__PROBLEM TO SOLVE__
Set down, word for word, every line of the listing below, starting with the one that contains "Task: Mute the sound with speaker icon" and ending with the final line. Include nothing else.

↓

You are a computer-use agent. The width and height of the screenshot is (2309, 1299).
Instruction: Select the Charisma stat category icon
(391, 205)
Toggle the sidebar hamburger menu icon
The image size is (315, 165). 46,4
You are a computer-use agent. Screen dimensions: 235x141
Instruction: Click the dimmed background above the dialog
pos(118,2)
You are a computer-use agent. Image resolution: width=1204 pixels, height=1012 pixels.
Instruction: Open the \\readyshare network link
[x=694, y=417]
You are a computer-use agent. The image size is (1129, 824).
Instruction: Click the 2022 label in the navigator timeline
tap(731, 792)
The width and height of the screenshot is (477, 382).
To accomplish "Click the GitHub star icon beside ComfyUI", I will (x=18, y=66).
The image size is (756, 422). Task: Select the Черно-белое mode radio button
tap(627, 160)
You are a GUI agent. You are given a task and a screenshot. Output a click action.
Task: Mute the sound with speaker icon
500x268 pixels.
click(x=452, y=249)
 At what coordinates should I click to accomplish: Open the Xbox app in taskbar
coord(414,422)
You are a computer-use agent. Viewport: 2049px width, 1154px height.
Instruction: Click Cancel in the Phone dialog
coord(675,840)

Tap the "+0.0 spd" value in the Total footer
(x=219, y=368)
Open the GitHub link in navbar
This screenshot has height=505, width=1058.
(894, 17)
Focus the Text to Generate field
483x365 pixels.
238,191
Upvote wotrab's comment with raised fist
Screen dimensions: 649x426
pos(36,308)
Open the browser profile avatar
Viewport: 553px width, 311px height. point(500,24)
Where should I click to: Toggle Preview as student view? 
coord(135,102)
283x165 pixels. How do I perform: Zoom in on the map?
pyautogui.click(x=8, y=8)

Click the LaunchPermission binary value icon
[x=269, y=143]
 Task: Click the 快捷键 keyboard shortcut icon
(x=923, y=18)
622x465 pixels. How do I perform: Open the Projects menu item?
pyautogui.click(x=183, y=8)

↑

__RESPONSE AREA__
Task: Mute the sound with speaker icon
500x268 pixels.
click(x=452, y=249)
 At what coordinates should I click to accomplish: Open the Xbox app in taskbar
coord(414,422)
You are a computer-use agent. Viewport: 2049px width, 1154px height.
Instruction: Click Cancel in the Phone dialog
coord(675,840)

Tap the "+0.0 spd" value in the Total footer
(x=219, y=368)
Open the GitHub link in navbar
This screenshot has height=505, width=1058.
(894, 17)
Focus the Text to Generate field
483x365 pixels.
238,191
Upvote wotrab's comment with raised fist
Screen dimensions: 649x426
pos(36,308)
Open the browser profile avatar
Viewport: 553px width, 311px height. point(500,24)
Where should I click to: Toggle Preview as student view? 
coord(135,102)
283x165 pixels. How do I perform: Zoom in on the map?
pyautogui.click(x=8, y=8)

Click the LaunchPermission binary value icon
[x=269, y=143]
 Task: Click the 快捷键 keyboard shortcut icon
(x=923, y=18)
622x465 pixels. How do I perform: Open the Projects menu item?
pyautogui.click(x=183, y=8)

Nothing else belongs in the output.